■ Your instructions:
Write out again the listing lines between the one holding "Books & Hobbies (16, 708)" and the one holding "Impressum (32, 334)", inclusive, keeping every request line as it is and adding 14 to each number in the answer coordinates. Leave out the pictures.

■ The input:

┄┄┄┄┄┄┄┄┄┄

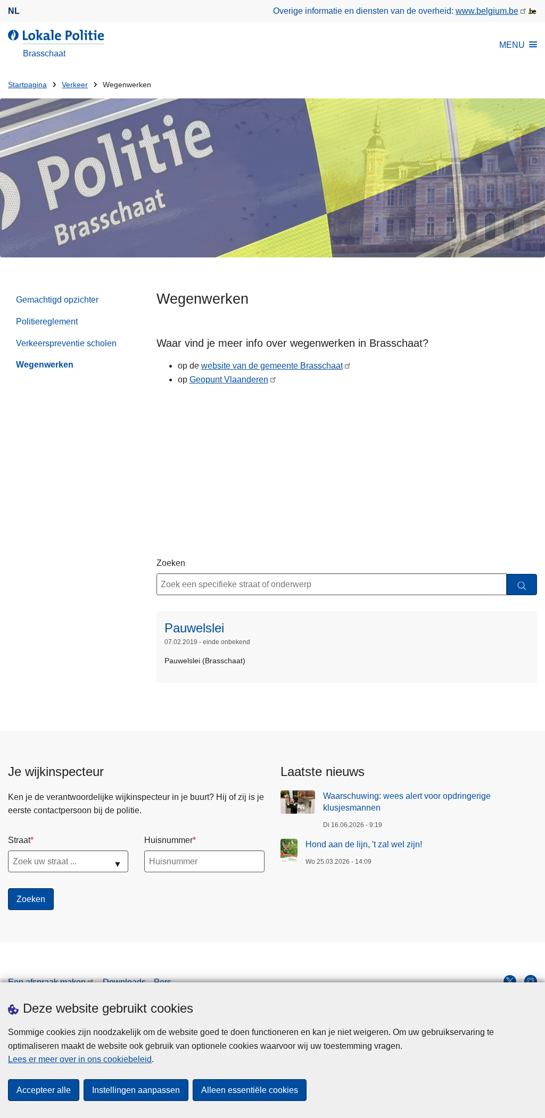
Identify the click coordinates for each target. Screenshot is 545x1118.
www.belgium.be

┄┄┄┄┄┄┄┄┄┄

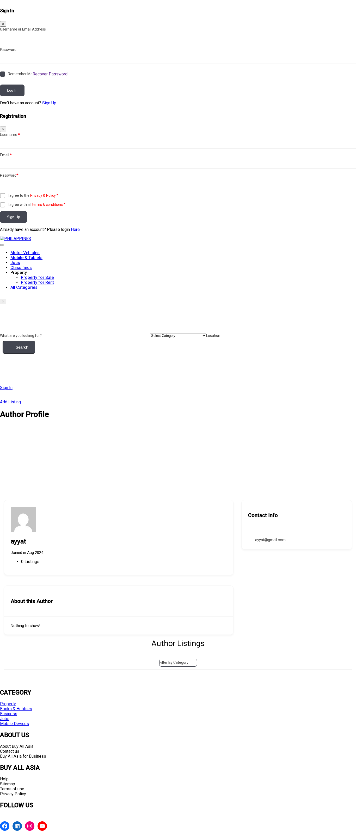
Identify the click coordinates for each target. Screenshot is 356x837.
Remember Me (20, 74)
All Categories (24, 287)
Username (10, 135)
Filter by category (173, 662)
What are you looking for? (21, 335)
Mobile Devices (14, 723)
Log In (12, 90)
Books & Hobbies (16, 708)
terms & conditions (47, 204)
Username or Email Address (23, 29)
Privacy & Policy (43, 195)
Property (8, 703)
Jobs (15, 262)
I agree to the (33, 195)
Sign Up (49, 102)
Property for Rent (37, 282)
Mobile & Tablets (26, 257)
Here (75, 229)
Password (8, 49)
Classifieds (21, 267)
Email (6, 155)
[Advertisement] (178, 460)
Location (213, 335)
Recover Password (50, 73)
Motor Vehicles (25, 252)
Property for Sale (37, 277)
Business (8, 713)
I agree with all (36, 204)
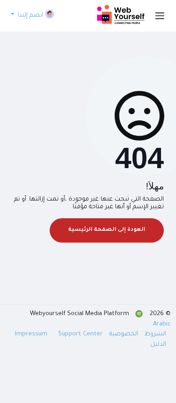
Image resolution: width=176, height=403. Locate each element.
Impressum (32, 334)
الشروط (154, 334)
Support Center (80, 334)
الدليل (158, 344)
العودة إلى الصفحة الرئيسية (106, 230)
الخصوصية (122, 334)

┄┄┄┄┄┄┄┄┄┄

■ Solution below:
Books & Hobbies (30, 722)
terms & conditions (61, 218)
Username or Email Address (37, 43)
Privacy & Policy (57, 209)
Property (22, 717)
Jobs (29, 276)
I agree to the (47, 209)
Sign Up (63, 116)
Property for Rent (51, 296)
Mobile & Tablets (40, 271)
Here (89, 243)
Password (22, 63)
Classifieds (35, 281)
Email (20, 169)
[Advertisement] (192, 474)
Location (227, 349)
Recover Password (64, 87)
Motor Vehicles (39, 266)
Property for Sale (51, 291)
Business (22, 727)
I agree with all (50, 218)
Image resolution: width=176, height=403. Locate each element.
Impressum (46, 348)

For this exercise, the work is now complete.